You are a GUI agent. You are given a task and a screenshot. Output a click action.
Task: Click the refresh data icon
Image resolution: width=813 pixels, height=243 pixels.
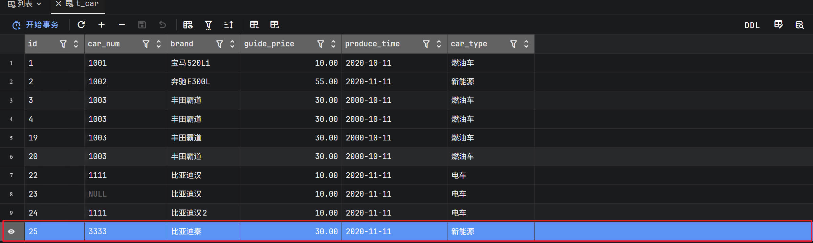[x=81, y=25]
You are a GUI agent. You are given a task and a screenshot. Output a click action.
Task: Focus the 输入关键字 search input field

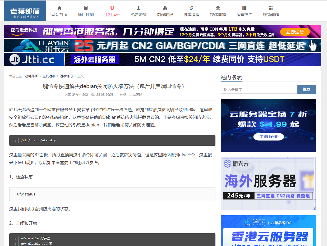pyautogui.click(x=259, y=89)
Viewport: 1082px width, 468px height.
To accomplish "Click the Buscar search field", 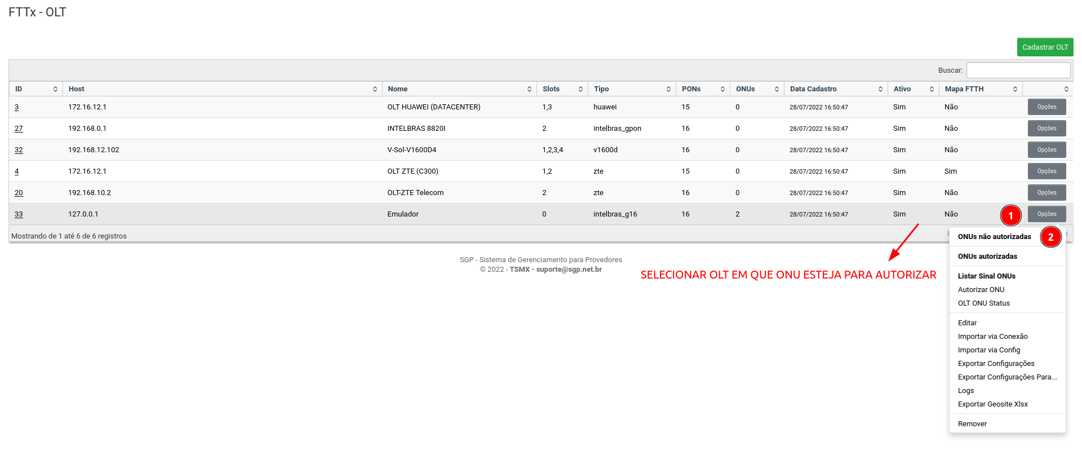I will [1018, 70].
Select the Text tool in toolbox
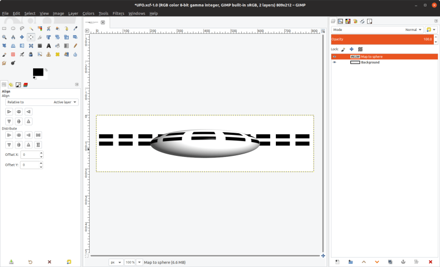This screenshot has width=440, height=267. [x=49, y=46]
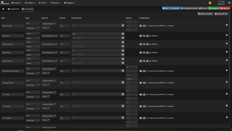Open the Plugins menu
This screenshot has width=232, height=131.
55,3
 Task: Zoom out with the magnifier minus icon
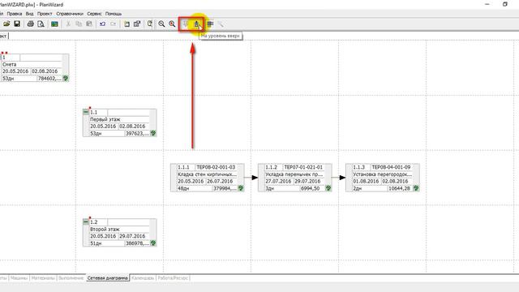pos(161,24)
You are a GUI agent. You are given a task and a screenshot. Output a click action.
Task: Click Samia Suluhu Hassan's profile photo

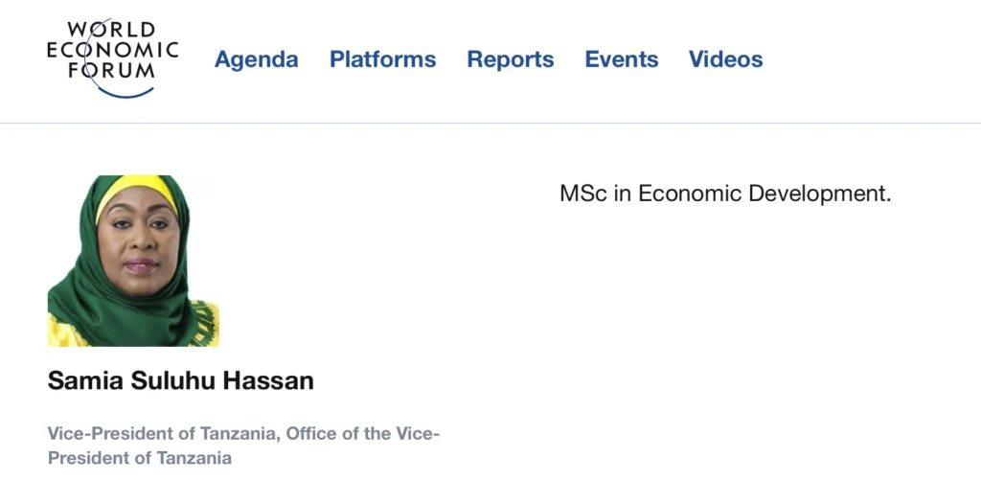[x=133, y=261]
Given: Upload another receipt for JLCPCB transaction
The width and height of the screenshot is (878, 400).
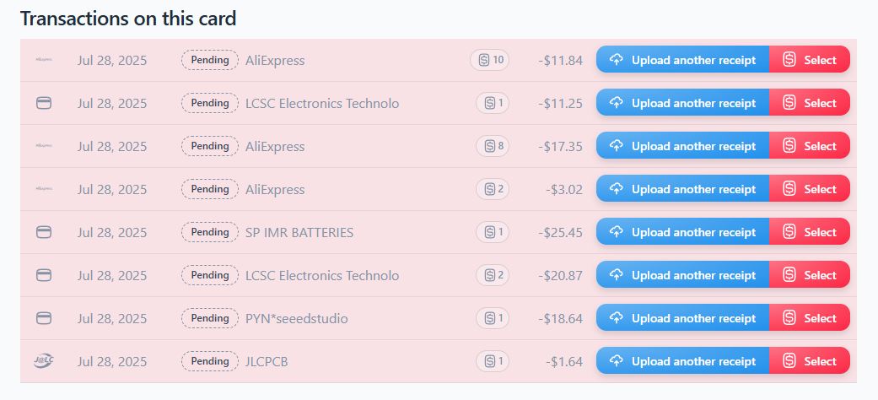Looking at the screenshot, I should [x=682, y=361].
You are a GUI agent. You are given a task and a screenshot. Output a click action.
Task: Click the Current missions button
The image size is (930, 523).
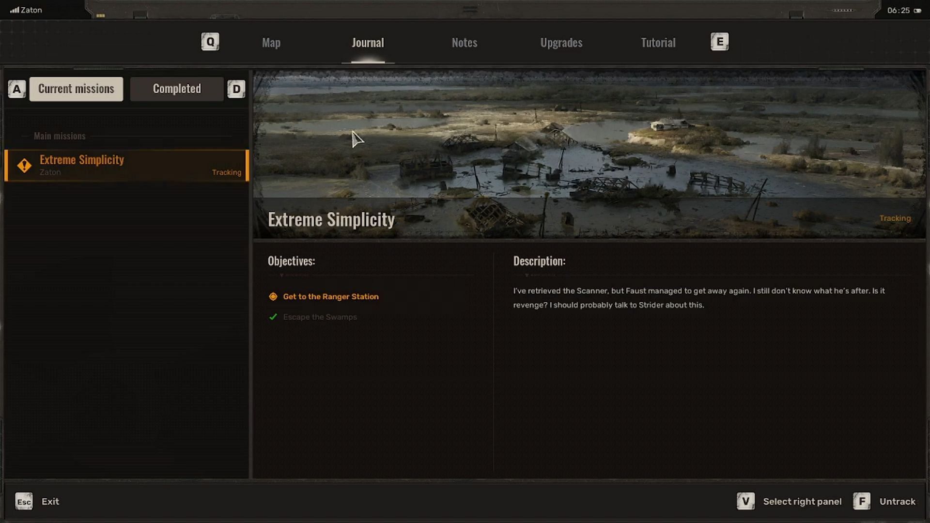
====
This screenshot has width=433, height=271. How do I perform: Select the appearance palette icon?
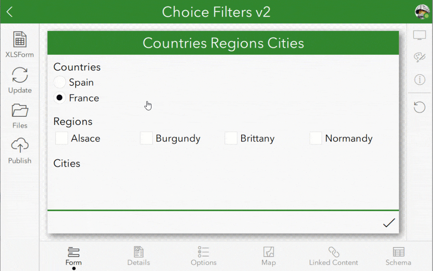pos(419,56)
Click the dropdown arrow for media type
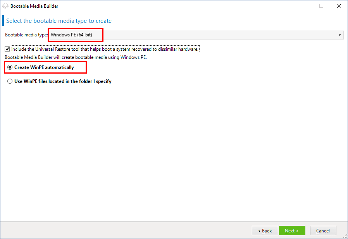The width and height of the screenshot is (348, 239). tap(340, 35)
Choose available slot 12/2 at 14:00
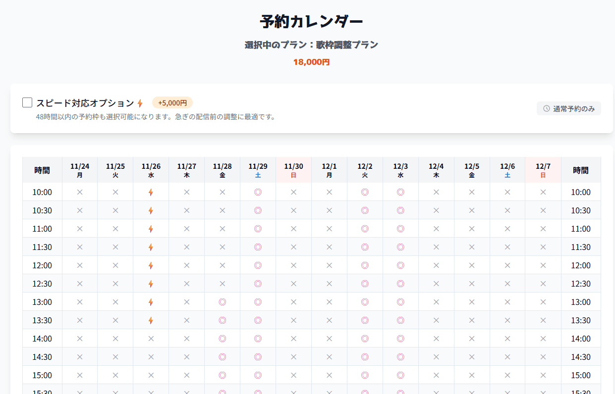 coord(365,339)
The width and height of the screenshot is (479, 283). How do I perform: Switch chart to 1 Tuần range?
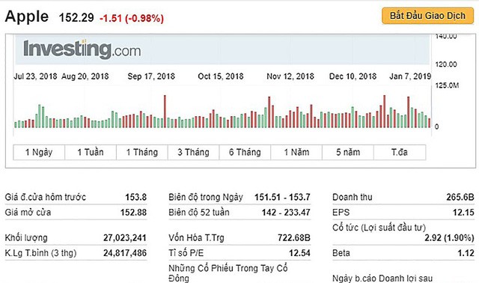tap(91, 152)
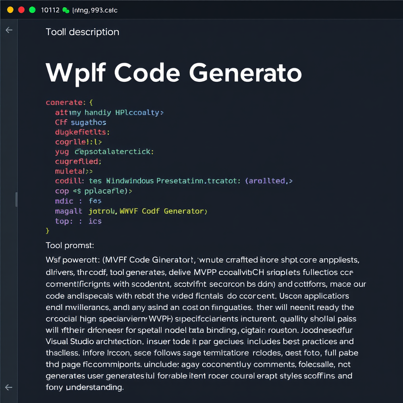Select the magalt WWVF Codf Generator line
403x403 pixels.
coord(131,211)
====
> **INSTRUCTION**: Rewrite the rows from the line with "The width and height of the screenshot is (479, 283)." to the line with "coord(131,211)", putting "graph" in place of "chart" and changing nothing else. Give only those lines, and leave the pictures out.

> **TASK RESPONSE**:
The width and height of the screenshot is (479, 283). How do I perform: Switch graph to 1 Tuần range?
tap(91, 152)
Select the magalt WWVF Codf Generator line
403x403 pixels.
coord(131,211)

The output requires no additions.